THE EXERCISE: Give back every line of the items below word for word, and leave the pictures out of your answer.

** Start of LISTED ENTRIES **

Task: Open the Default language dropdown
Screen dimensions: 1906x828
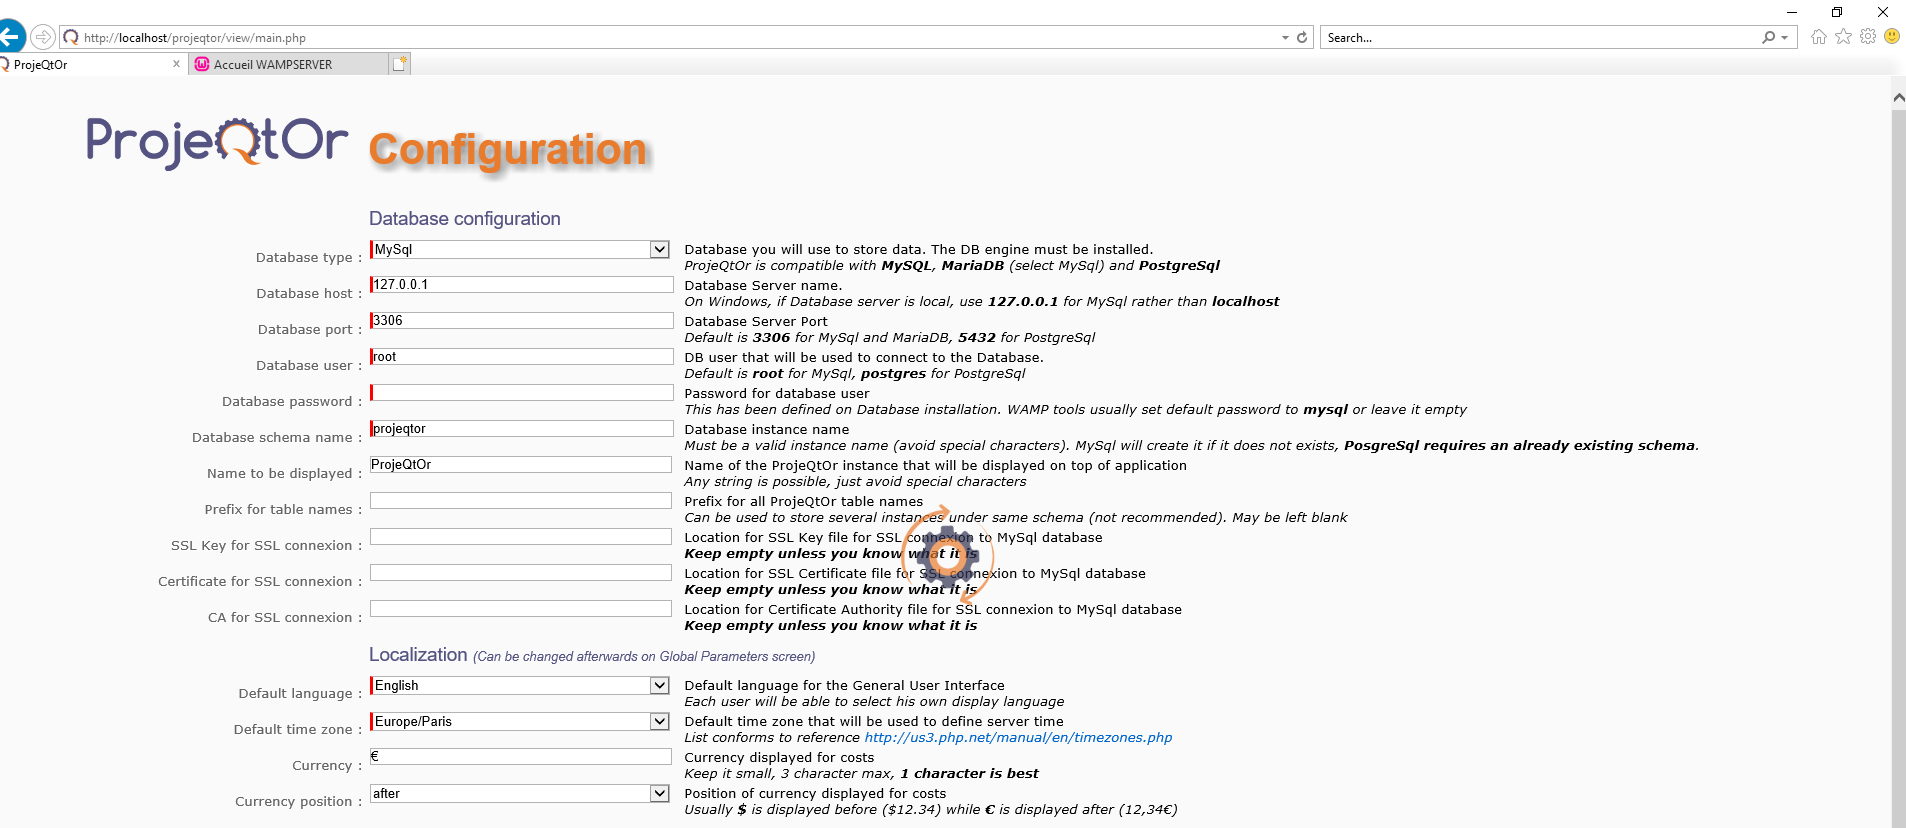Action: tap(659, 686)
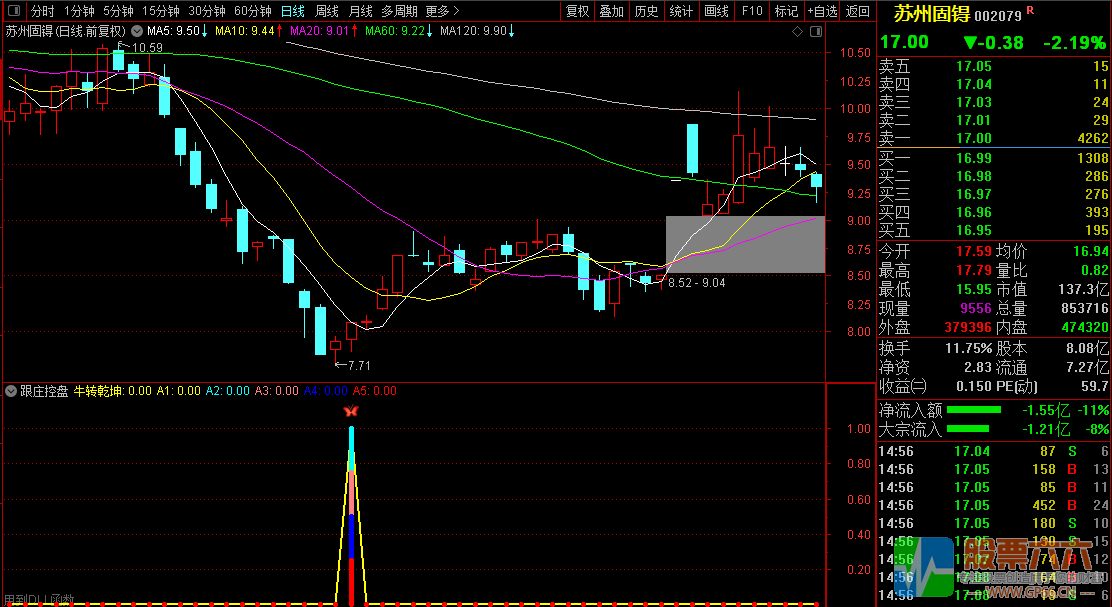This screenshot has width=1112, height=607.
Task: Expand the moving average indicator dropdown arrow
Action: coord(136,31)
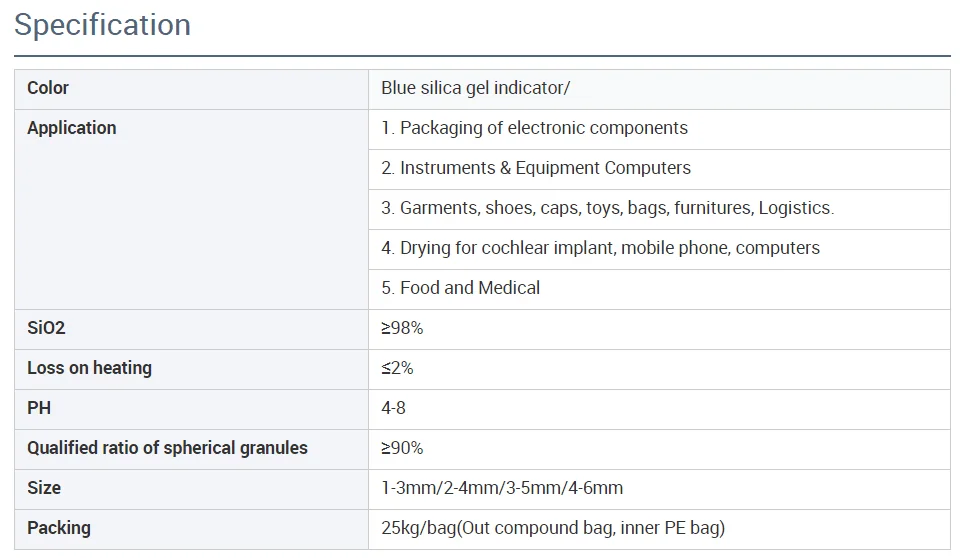The image size is (962, 558).
Task: Select the 4-8 PH value
Action: (393, 408)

** End of LISTED ENTRIES **

RESULT:
Task: Open the Default language dropdown
Screen dimensions: 1906x828
Action: tap(659, 686)
This screenshot has width=1112, height=607.
Task: Expand the moving average indicator dropdown arrow
Action: coord(136,31)
The image size is (962, 558).
Task: Select the 4-8 PH value
Action: (393, 408)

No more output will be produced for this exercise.